■ WORK ITEM ■
Transcribe the data below in full, exactly.

■ DATA RECORDS ■
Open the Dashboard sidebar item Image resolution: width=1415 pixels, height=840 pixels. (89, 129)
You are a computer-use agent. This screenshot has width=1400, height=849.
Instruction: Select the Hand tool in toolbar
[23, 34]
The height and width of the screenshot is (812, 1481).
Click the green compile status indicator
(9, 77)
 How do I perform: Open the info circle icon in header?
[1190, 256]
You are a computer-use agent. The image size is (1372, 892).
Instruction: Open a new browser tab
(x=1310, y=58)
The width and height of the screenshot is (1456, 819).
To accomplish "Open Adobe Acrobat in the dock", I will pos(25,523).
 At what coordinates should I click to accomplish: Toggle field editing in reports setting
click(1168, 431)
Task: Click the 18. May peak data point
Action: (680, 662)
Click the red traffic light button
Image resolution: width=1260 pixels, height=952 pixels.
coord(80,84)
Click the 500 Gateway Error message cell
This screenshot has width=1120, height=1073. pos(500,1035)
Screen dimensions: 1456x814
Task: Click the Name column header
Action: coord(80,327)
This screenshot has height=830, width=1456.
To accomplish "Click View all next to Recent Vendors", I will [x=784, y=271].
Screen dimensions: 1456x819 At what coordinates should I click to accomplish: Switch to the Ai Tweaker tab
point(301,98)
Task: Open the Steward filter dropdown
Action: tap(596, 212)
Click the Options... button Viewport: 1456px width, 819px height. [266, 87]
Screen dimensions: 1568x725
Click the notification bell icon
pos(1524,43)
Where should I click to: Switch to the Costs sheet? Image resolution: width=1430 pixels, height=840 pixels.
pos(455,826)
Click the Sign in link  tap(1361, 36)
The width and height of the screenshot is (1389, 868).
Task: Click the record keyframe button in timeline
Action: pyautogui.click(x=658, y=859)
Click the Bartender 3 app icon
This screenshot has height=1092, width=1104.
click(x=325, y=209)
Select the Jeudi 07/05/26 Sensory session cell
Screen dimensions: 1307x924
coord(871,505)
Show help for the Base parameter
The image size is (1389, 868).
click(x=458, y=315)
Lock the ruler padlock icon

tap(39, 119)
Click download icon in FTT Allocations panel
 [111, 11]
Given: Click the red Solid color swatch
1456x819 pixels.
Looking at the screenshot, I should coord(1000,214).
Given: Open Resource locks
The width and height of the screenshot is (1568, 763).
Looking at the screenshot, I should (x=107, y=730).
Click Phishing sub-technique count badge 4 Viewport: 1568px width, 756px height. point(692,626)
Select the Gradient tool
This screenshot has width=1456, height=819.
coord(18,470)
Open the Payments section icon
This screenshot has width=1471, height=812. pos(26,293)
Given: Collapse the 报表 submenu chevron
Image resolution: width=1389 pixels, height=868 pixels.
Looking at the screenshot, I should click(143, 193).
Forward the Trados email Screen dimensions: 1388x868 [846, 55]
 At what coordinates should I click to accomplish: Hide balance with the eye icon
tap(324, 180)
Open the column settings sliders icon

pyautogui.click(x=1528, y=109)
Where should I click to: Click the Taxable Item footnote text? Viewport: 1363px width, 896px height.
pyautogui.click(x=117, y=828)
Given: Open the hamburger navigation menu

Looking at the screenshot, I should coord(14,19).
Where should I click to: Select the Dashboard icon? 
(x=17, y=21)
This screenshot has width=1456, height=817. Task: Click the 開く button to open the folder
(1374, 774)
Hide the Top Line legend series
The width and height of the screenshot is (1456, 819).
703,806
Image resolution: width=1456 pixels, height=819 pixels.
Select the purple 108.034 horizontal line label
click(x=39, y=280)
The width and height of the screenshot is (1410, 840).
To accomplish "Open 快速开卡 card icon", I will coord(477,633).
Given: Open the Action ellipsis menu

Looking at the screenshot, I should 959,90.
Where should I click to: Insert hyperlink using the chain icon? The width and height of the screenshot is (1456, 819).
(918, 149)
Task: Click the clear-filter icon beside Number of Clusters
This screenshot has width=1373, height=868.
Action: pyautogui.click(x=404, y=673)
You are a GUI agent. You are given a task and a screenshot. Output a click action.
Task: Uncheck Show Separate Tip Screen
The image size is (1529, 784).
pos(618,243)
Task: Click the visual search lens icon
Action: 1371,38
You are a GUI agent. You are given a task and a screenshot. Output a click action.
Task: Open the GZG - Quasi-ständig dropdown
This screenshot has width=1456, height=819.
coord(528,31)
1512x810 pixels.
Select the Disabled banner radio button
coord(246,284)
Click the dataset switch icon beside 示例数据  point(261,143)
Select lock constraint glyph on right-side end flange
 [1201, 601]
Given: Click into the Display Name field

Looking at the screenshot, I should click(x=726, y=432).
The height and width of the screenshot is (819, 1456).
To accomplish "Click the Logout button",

■ ANSWER ■
Open the Dashboard sidebar item Image resolution: width=1415 pixels, height=840 pixels. (89, 129)
You are a computer-use agent. This screenshot has width=1400, height=849.
Instruction: Select the Hand tool in toolbar
[23, 34]
The height and width of the screenshot is (812, 1481).
Click the green compile status indicator
(9, 77)
 How do I perform: Open the info circle icon in header?
[1190, 256]
You are a computer-use agent. The image size is (1372, 892).
Instruction: Open a new browser tab
(x=1310, y=58)
The width and height of the screenshot is (1456, 819).
To accomplish "Open Adobe Acrobat in the dock", I will pos(25,523).
 At what coordinates should I click to accomplish: Toggle field editing in reports setting
click(1168, 431)
Task: Click the 18. May peak data point
Action: (680, 662)
Click the red traffic light button
Image resolution: width=1260 pixels, height=952 pixels.
coord(80,84)
Click the 500 Gateway Error message cell
This screenshot has width=1120, height=1073. pos(500,1035)
Screen dimensions: 1456x814
Task: Click the Name column header
Action: coord(80,327)
This screenshot has height=830, width=1456.
To accomplish "Click View all next to Recent Vendors", I will [x=784, y=271].
Screen dimensions: 1456x819 At what coordinates should I click to accomplish: Switch to the Ai Tweaker tab
point(301,98)
Task: Open the Steward filter dropdown
Action: tap(596, 212)
Click the Options... button Viewport: 1456px width, 819px height. [266, 87]
Screen dimensions: 1568x725
Click the notification bell icon
pos(1524,43)
Where should I click to: Switch to the Costs sheet? Image resolution: width=1430 pixels, height=840 pixels.
pos(455,826)
Click the Sign in link  tap(1361, 36)
The width and height of the screenshot is (1389, 868).
Task: Click the record keyframe button in timeline
Action: pyautogui.click(x=658, y=859)
Click the Bartender 3 app icon
This screenshot has height=1092, width=1104.
click(x=325, y=209)
Select the Jeudi 07/05/26 Sensory session cell
Screen dimensions: 1307x924
coord(871,505)
Show help for the Base parameter
The image size is (1389, 868).
click(x=458, y=315)
Lock the ruler padlock icon

tap(39, 119)
Click download icon in FTT Allocations panel
 [111, 11]
Given: Click the red Solid color swatch
1456x819 pixels.
Looking at the screenshot, I should coord(1000,214).
Given: Open Resource locks
The width and height of the screenshot is (1568, 763).
Looking at the screenshot, I should (x=107, y=730).
Click Phishing sub-technique count badge 4 Viewport: 1568px width, 756px height. point(692,626)
Select the Gradient tool
This screenshot has width=1456, height=819.
coord(18,470)
Open the Payments section icon
This screenshot has width=1471, height=812. pos(26,293)
Given: Collapse the 报表 submenu chevron
Image resolution: width=1389 pixels, height=868 pixels.
Looking at the screenshot, I should click(143, 193).
Forward the Trados email Screen dimensions: 1388x868 [846, 55]
 At what coordinates should I click to accomplish: Hide balance with the eye icon
tap(324, 180)
Open the column settings sliders icon

pyautogui.click(x=1528, y=109)
Where should I click to: Click the Taxable Item footnote text? Viewport: 1363px width, 896px height.
pyautogui.click(x=117, y=828)
Given: Open the hamburger navigation menu

Looking at the screenshot, I should coord(14,19).
Where should I click to: Select the Dashboard icon? 
(x=17, y=21)
This screenshot has width=1456, height=817. Task: Click the 開く button to open the folder
(1374, 774)
Hide the Top Line legend series
The width and height of the screenshot is (1456, 819).
703,806
Image resolution: width=1456 pixels, height=819 pixels.
Select the purple 108.034 horizontal line label
click(x=39, y=280)
The width and height of the screenshot is (1410, 840).
To accomplish "Open 快速开卡 card icon", I will coord(477,633).
Given: Open the Action ellipsis menu

Looking at the screenshot, I should 959,90.
Where should I click to: Insert hyperlink using the chain icon? The width and height of the screenshot is (1456, 819).
(918, 149)
Task: Click the clear-filter icon beside Number of Clusters
This screenshot has width=1373, height=868.
Action: pyautogui.click(x=404, y=673)
You are a GUI agent. You are given a task and a screenshot. Output a click action.
Task: Uncheck Show Separate Tip Screen
The image size is (1529, 784).
pos(618,243)
Task: Click the visual search lens icon
Action: 1371,38
You are a GUI agent. You are given a task and a screenshot. Output a click action.
Task: Open the GZG - Quasi-ständig dropdown
This screenshot has width=1456, height=819.
coord(528,31)
1512x810 pixels.
Select the Disabled banner radio button
coord(246,284)
Click the dataset switch icon beside 示例数据  point(261,143)
Select lock constraint glyph on right-side end flange
 [1201, 601]
Given: Click into the Display Name field

Looking at the screenshot, I should click(x=726, y=432).
The height and width of the screenshot is (819, 1456).
To accomplish "Click the Logout button",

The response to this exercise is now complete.